A dentist! (And, now I think about it, I might want to qualify my previous remark about the absence of eroticism. Perhaps I have a dirty mind, but I suspect some encryption here. “Walk the dog”? “Play with Stella”? Hmmm …)
Yes, folks, love is for everyone. Here is diversity for you, in the Post’s “Book of Love”: Debbie, Shantel, Seymour, Sal, Consuelo, Athanasios, Shelly, Burhan and Vladimir, “Words cannot describe what you mean to me,” and “Mi amor crece más cada día que estoy contigo.” (“Spanish is the loving tongue,” sang Bobby Dylan all those years ago, and he may have been on to something.) There is even municipal pride:
The Bestest Girlfriend in the Universe.
‘Cause nothing matters in this whole wide world when you’re in love with a Jersey girl.
And how love endures!
My precious ADA — For the past 35 years you have been my wife, my partner, my lover, my friend, my everything! I love you more every day than the day before. No man has ever been or ever will be as lucky as I. If we can live forever, I would want no other. I pledge to you my life and my undying love for eternity.

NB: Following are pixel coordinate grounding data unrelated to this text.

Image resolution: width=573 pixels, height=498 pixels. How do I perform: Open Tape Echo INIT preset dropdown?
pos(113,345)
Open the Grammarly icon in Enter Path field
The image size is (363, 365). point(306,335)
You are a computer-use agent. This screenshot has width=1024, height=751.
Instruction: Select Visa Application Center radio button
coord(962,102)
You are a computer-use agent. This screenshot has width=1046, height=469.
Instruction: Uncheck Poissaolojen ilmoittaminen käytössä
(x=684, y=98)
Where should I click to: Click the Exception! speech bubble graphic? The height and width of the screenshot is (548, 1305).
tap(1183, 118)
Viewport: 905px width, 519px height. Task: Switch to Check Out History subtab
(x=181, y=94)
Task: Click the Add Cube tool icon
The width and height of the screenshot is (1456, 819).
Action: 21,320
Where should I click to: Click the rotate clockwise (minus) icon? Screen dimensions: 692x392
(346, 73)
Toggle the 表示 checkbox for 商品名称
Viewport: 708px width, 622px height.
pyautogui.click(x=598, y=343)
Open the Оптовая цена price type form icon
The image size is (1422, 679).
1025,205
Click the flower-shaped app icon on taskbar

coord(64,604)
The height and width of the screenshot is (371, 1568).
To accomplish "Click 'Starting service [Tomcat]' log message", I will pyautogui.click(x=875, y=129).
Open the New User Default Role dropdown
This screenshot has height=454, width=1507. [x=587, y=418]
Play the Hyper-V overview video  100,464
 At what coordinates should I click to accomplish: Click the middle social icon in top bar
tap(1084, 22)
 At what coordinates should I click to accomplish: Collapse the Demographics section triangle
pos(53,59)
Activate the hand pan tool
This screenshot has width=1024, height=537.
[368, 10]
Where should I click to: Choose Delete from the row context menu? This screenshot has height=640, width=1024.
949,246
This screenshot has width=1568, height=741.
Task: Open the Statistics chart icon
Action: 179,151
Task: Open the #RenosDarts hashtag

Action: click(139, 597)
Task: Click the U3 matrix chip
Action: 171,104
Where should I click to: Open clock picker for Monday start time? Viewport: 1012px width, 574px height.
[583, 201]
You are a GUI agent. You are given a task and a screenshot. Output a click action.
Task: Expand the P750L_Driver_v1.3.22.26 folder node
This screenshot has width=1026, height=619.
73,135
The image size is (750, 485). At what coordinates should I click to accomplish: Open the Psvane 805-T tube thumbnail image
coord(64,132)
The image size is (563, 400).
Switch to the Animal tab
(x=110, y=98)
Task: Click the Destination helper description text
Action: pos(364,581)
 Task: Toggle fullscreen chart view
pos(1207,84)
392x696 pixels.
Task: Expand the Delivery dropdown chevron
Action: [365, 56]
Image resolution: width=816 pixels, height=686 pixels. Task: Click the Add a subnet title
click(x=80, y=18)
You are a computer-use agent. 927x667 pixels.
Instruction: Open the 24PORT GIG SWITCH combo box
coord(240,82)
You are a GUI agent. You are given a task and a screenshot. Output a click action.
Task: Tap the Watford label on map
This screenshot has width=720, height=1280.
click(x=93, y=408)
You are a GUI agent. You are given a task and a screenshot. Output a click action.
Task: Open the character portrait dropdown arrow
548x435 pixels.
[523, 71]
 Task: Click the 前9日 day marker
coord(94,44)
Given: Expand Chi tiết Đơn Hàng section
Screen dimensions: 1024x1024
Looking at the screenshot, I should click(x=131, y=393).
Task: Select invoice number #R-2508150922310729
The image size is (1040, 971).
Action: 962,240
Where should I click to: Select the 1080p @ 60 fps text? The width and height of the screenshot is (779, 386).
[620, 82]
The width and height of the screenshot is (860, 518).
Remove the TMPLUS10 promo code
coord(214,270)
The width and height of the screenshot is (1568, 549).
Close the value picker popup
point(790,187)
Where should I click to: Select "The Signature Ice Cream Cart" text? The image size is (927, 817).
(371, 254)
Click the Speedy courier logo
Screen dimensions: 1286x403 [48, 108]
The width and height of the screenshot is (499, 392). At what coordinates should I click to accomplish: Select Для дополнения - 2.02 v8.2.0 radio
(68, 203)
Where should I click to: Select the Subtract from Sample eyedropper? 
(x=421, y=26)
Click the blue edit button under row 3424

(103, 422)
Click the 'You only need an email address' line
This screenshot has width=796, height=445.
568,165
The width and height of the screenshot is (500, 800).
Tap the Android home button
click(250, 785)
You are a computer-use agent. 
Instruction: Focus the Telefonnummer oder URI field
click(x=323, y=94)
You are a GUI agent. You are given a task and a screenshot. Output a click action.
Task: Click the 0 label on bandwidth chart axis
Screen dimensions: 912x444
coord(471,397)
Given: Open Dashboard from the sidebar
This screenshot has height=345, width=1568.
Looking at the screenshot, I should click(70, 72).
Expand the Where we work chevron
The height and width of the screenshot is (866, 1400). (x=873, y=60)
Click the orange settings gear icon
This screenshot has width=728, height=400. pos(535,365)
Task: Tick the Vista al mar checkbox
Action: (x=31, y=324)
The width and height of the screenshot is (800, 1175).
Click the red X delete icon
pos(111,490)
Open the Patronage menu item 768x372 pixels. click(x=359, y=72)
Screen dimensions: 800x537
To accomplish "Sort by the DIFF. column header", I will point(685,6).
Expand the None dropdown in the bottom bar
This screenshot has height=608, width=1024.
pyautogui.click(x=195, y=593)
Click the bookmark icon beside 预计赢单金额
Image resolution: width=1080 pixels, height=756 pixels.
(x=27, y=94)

Always & Forever, CHARLIE.
Not even the Great Destroyer can take this from us:
To My Precious Wife Joceline M.
Though you are no longer in this world, my love for you will never diminish. We will see each other again some day. Until then, my sweet wife, Happy Valentine’s Day. I love you forever. Fidel.
Here is the evidence, as much as you could ever wish for, that human beings were not designed to be alone, and that life begins properly only when a soul is paired off with another soul. WITHOUT YOU, I WOULD ONLY BE A HALF, declares “Vin” to “J.” He is exactly right. We have made something of a mess of this natural pairing in our modern society, with our casual hedonism, easy divorce, and media displays of wanton eroticism. The center still holds, though. As long as Cozyball is willing to say to Honeybunny in the pages of the New York Post that “I will love you till the end of time,” the human race will be all right.
I once wrote a novel about a loving marriage. I put an epigraph from John Donne on the title page: “To enter in these bonds, is to be free.” People still occasionally ask me what it means. I always give the same reply: “If you don’t know, I only hope that one day you will learn.” Amor vincit omnia.